→ Problem description
Please change every "Viewport" in the listing below to "Screen" and give the listing back with nothing else altered.

→ Extracted entries
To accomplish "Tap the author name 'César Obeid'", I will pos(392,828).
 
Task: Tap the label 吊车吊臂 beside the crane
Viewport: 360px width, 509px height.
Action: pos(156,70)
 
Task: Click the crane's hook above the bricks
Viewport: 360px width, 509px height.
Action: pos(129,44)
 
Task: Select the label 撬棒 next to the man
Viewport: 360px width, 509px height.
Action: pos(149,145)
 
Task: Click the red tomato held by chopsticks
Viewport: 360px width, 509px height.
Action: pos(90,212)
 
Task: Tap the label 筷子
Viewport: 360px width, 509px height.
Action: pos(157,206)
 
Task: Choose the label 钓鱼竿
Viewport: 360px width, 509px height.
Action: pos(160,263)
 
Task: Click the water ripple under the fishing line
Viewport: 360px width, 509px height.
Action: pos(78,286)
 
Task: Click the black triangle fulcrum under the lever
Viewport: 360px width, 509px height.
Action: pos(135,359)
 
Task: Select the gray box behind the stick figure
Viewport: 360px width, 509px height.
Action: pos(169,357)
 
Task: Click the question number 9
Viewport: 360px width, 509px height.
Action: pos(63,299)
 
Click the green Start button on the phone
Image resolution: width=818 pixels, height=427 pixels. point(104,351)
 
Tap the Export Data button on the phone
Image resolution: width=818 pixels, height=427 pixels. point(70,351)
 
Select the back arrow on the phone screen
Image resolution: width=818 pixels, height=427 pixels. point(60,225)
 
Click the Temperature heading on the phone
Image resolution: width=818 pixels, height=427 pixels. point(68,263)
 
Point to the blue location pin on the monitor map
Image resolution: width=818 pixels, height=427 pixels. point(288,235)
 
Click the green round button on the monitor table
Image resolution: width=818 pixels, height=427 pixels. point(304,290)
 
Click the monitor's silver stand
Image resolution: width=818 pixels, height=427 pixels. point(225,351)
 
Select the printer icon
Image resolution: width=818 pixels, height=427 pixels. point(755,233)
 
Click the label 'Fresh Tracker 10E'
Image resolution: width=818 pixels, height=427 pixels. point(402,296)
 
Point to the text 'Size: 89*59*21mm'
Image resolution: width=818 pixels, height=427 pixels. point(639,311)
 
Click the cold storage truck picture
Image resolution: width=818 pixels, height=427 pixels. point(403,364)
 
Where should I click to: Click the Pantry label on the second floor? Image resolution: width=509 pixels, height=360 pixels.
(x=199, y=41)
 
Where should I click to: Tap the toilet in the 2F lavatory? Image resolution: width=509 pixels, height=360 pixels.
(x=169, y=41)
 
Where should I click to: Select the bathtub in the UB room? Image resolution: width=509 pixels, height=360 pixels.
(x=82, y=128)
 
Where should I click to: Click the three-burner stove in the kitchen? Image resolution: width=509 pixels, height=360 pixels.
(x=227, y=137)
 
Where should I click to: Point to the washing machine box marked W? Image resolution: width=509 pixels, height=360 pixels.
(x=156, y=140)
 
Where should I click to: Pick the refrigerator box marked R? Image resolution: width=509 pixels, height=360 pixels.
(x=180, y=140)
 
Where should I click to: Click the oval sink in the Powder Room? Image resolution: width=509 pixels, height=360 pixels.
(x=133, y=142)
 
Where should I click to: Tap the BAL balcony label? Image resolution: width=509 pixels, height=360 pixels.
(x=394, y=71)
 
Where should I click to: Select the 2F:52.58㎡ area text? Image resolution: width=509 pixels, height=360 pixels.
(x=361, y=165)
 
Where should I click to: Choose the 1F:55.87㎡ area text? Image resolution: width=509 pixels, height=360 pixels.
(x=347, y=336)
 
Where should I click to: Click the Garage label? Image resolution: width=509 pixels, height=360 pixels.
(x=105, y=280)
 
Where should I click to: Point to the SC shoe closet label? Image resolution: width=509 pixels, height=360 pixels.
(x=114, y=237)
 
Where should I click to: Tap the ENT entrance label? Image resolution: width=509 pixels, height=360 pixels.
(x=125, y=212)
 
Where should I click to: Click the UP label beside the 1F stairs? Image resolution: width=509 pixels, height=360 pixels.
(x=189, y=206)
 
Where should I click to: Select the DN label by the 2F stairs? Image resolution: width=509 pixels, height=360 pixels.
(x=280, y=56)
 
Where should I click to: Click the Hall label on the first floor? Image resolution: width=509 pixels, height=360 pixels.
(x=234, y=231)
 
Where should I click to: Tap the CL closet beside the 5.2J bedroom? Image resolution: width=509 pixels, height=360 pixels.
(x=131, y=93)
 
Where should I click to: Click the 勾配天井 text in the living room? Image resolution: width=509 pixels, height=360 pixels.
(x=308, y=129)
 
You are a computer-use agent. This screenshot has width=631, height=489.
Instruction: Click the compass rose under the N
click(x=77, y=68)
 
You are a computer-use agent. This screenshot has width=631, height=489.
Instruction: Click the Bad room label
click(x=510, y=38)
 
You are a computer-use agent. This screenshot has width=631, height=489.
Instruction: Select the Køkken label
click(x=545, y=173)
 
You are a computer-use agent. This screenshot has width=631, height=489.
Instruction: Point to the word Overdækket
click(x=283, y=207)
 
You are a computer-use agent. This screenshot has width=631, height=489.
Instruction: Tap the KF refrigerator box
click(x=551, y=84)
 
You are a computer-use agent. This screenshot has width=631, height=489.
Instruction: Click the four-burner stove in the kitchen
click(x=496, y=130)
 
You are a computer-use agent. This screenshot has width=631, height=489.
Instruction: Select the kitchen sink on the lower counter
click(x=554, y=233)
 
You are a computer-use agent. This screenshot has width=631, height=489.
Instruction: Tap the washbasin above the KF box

→ Result below
To accomplish "Tap the author name 'César Obeid'", I will pos(392,828).
 
Task: Tap the label 吊车吊臂 beside the crane
Screen: 360px width, 509px height.
Action: pos(156,70)
 
Task: Click the crane's hook above the bricks
Screen: 360px width, 509px height.
Action: pos(129,44)
 
Task: Select the label 撬棒 next to the man
Screen: 360px width, 509px height.
Action: pos(149,145)
 
Task: Click the red tomato held by chopsticks
Screen: 360px width, 509px height.
Action: pos(90,212)
 
Task: Tap the label 筷子
Screen: 360px width, 509px height.
Action: pos(157,206)
 
Task: Choose the label 钓鱼竿
Screen: 360px width, 509px height.
Action: pos(160,263)
 
Task: Click the water ripple under the fishing line
Screen: 360px width, 509px height.
Action: pos(78,286)
 
Task: Click the black triangle fulcrum under the lever
Screen: 360px width, 509px height.
Action: pos(135,359)
 
Task: Select the gray box behind the stick figure
Screen: 360px width, 509px height.
Action: pos(169,357)
 
Task: Click the question number 9
Screen: 360px width, 509px height.
Action: pos(63,299)
 
Click the green Start button on the phone
Image resolution: width=818 pixels, height=427 pixels. point(104,351)
 
Tap the Export Data button on the phone
Image resolution: width=818 pixels, height=427 pixels. point(70,351)
 
Select the back arrow on the phone screen
Image resolution: width=818 pixels, height=427 pixels. point(60,225)
 
Click the Temperature heading on the phone
Image resolution: width=818 pixels, height=427 pixels. point(68,263)
 
Point to the blue location pin on the monitor map
Image resolution: width=818 pixels, height=427 pixels. point(288,235)
 
Click the green round button on the monitor table
Image resolution: width=818 pixels, height=427 pixels. point(304,290)
 
Click the monitor's silver stand
Image resolution: width=818 pixels, height=427 pixels. point(225,351)
 
Select the printer icon
Image resolution: width=818 pixels, height=427 pixels. point(755,233)
 
Click the label 'Fresh Tracker 10E'
Image resolution: width=818 pixels, height=427 pixels. point(402,296)
 
Point to the text 'Size: 89*59*21mm'
Image resolution: width=818 pixels, height=427 pixels. point(639,311)
 
Click the cold storage truck picture
Image resolution: width=818 pixels, height=427 pixels. point(403,364)
 
Where should I click to: Click the Pantry label on the second floor? Image resolution: width=509 pixels, height=360 pixels.
(x=199, y=41)
 
Where should I click to: Tap the toilet in the 2F lavatory? Image resolution: width=509 pixels, height=360 pixels.
(x=169, y=41)
 
Where should I click to: Select the bathtub in the UB room? Image resolution: width=509 pixels, height=360 pixels.
(x=82, y=128)
 
Where should I click to: Click the three-burner stove in the kitchen? Image resolution: width=509 pixels, height=360 pixels.
(x=227, y=137)
 
Where should I click to: Point to the washing machine box marked W? Image resolution: width=509 pixels, height=360 pixels.
(x=156, y=140)
 
Where should I click to: Pick the refrigerator box marked R? Image resolution: width=509 pixels, height=360 pixels.
(x=180, y=140)
 
Where should I click to: Click the oval sink in the Powder Room? Image resolution: width=509 pixels, height=360 pixels.
(x=133, y=142)
 
Where should I click to: Tap the BAL balcony label? Image resolution: width=509 pixels, height=360 pixels.
(x=394, y=71)
 
Where should I click to: Select the 2F:52.58㎡ area text? Image resolution: width=509 pixels, height=360 pixels.
(x=361, y=165)
 
Where should I click to: Choose the 1F:55.87㎡ area text? Image resolution: width=509 pixels, height=360 pixels.
(x=347, y=336)
 
Where should I click to: Click the Garage label? Image resolution: width=509 pixels, height=360 pixels.
(x=105, y=280)
 
Where should I click to: Point to the SC shoe closet label? Image resolution: width=509 pixels, height=360 pixels.
(x=114, y=237)
 
Where should I click to: Tap the ENT entrance label? Image resolution: width=509 pixels, height=360 pixels.
(x=125, y=212)
 
Where should I click to: Click the UP label beside the 1F stairs? Image resolution: width=509 pixels, height=360 pixels.
(x=189, y=206)
 
Where should I click to: Select the DN label by the 2F stairs? Image resolution: width=509 pixels, height=360 pixels.
(x=280, y=56)
 
Where should I click to: Click the Hall label on the first floor? Image resolution: width=509 pixels, height=360 pixels.
(x=234, y=231)
 
Where should I click to: Tap the CL closet beside the 5.2J bedroom? Image resolution: width=509 pixels, height=360 pixels.
(x=131, y=93)
 
Where should I click to: Click the 勾配天井 text in the living room? Image resolution: width=509 pixels, height=360 pixels.
(x=308, y=129)
 
You are a computer-use agent. This screenshot has width=631, height=489.
Instruction: Click the compass rose under the N
click(x=77, y=68)
 
You are a computer-use agent. This screenshot has width=631, height=489.
Instruction: Click the Bad room label
click(x=510, y=38)
 
You are a computer-use agent. This screenshot has width=631, height=489.
Instruction: Select the Køkken label
click(x=545, y=173)
 
You are a computer-use agent. This screenshot has width=631, height=489.
Instruction: Point to the word Overdækket
click(x=283, y=207)
 
You are a computer-use agent. This screenshot has width=631, height=489.
Instruction: Tap the KF refrigerator box
click(x=551, y=84)
 
You are a computer-use agent. This screenshot has width=631, height=489.
Instruction: Click the four-burner stove in the kitchen
click(x=496, y=130)
 
You are a computer-use agent. This screenshot has width=631, height=489.
Instruction: Select the kitchen sink on the lower counter
click(x=554, y=233)
 
You are a computer-use agent. This screenshot has width=631, height=489.
Instruction: Tap the washbasin above the KF box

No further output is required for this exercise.